**Work to be completed**.
Starting with the line that has "Visa 155 Resident Return (123, 2266)" in the records below and ending with the line that has "[STRONA GŁÓWNA] (12, 116)", output those lines exactly and nothing more; omit the pictures.

**Given entries**.
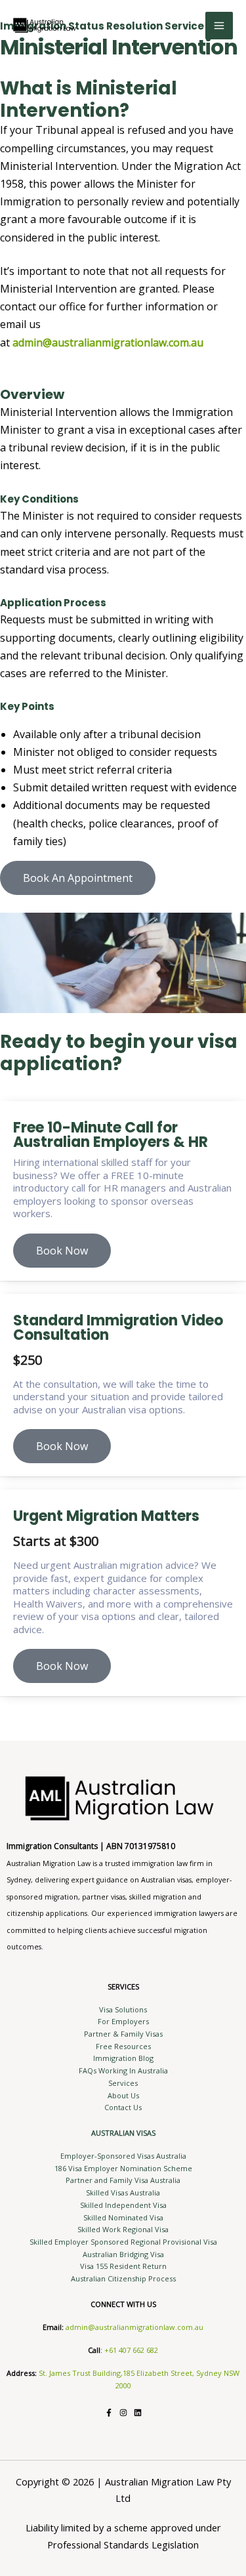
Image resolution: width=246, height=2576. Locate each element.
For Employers (123, 2021)
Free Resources (123, 2046)
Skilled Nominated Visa (123, 2217)
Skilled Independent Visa (123, 2205)
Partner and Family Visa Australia (123, 2180)
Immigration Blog (123, 2058)
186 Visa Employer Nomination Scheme (123, 2168)
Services (123, 2083)
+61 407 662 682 (131, 2350)
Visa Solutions (123, 2009)
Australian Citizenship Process (123, 2278)
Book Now (62, 1250)
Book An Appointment (78, 878)
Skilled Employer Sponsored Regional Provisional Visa (123, 2242)
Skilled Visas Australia (123, 2192)
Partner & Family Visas (123, 2034)
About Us (123, 2095)
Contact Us (123, 2107)
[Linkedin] (138, 2413)
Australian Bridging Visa (123, 2254)
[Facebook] (109, 2413)
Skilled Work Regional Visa (123, 2229)
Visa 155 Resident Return (123, 2266)
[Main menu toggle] (219, 25)
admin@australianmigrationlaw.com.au (134, 2327)
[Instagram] (123, 2413)
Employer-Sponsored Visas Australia (123, 2156)
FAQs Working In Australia (123, 2070)
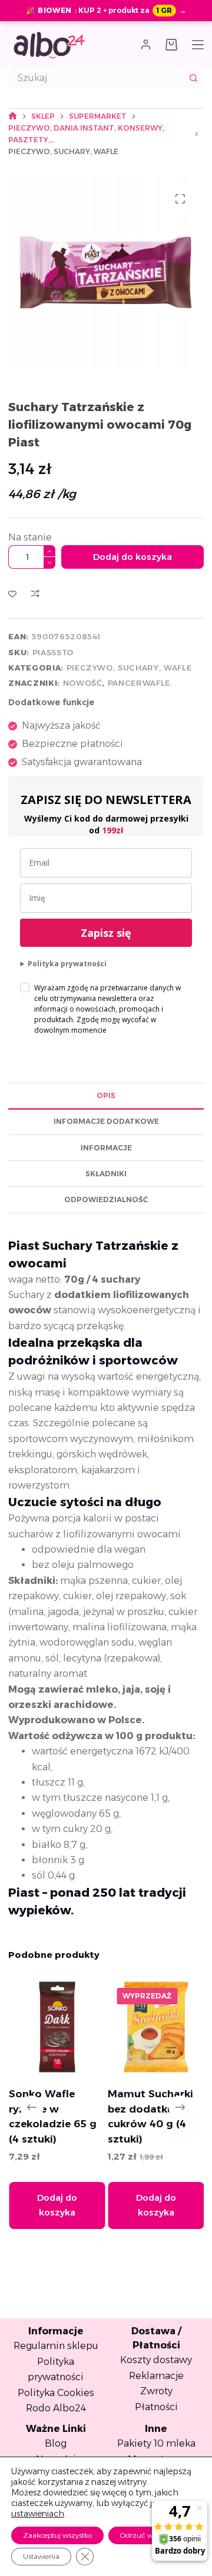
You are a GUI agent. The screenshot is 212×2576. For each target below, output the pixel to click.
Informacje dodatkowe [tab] (106, 1121)
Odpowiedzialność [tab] (106, 1199)
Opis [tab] (106, 1095)
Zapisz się (106, 933)
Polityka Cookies (56, 2392)
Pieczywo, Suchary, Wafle (129, 667)
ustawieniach (37, 2513)
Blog (56, 2443)
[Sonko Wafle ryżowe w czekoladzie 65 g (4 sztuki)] (56, 2027)
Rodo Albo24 (56, 2408)
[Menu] (198, 45)
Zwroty (156, 2391)
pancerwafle (139, 683)
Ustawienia (41, 2556)
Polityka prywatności (67, 964)
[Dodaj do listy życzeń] (12, 593)
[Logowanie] (146, 44)
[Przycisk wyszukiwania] (193, 77)
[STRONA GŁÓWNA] (12, 116)
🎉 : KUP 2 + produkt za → (106, 10)
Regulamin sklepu (56, 2345)
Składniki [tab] (106, 1173)
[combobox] (96, 78)
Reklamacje (156, 2375)
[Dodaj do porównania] (35, 593)
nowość (82, 683)
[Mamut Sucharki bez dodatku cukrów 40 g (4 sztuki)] (156, 2027)
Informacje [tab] (106, 1147)
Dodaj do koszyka (132, 556)
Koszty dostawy (156, 2359)
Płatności (156, 2407)
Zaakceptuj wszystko (57, 2535)
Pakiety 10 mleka (156, 2443)
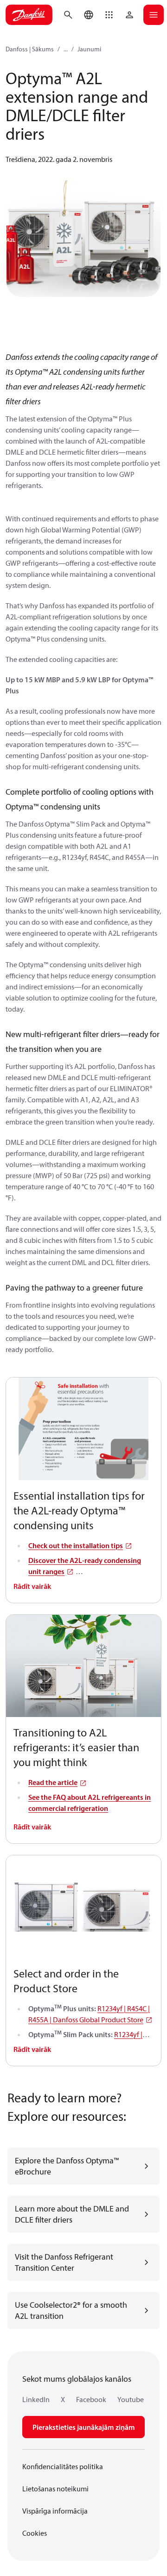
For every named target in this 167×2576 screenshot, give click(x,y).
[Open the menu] (153, 15)
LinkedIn (36, 2399)
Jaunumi (89, 49)
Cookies (34, 2533)
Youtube (130, 2399)
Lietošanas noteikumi (55, 2488)
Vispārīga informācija (55, 2510)
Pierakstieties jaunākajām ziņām (83, 2427)
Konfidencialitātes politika (62, 2466)
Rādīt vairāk (32, 1586)
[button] (109, 15)
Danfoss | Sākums (30, 49)
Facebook (91, 2399)
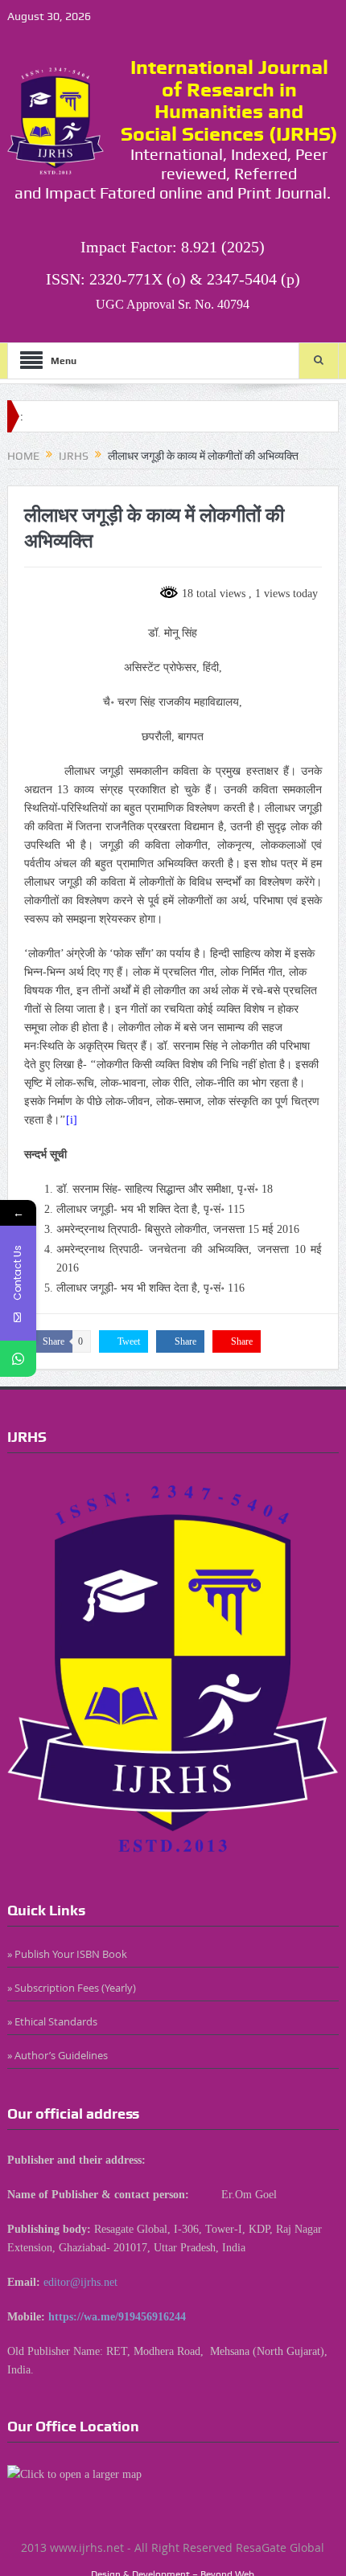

**Your solution**.
Visa 155 Resident Return (123, 2266)
[Main menu toggle] (219, 25)
admin@australianmigrationlaw.com.au (134, 2327)
[Instagram] (123, 2413)
Employer-Sponsored Visas Australia (123, 2156)
FAQs Working In Australia (123, 2070)
You are a GUI agent. The screenshot is 212×2576. For each target below, output the pixel to click.
Informacje dodatkowe [tab] (106, 1121)
Odpowiedzialność [tab] (106, 1199)
Opis [tab] (106, 1095)
Zapisz się (106, 933)
Polityka Cookies (56, 2392)
Pieczywo, Suchary, Wafle (129, 667)
ustawieniach (37, 2513)
Blog (56, 2443)
[Sonko Wafle ryżowe w czekoladzie 65 g (4 sztuki)] (56, 2027)
Rodo Albo24 (56, 2408)
[Menu] (198, 45)
Zwroty (156, 2391)
pancerwafle (139, 683)
Ustawienia (41, 2556)
Polityka prywatności (67, 964)
[Dodaj do listy życzeń] (12, 593)
[Logowanie] (146, 44)
[Przycisk wyszukiwania] (193, 77)
[STRONA GŁÓWNA] (12, 116)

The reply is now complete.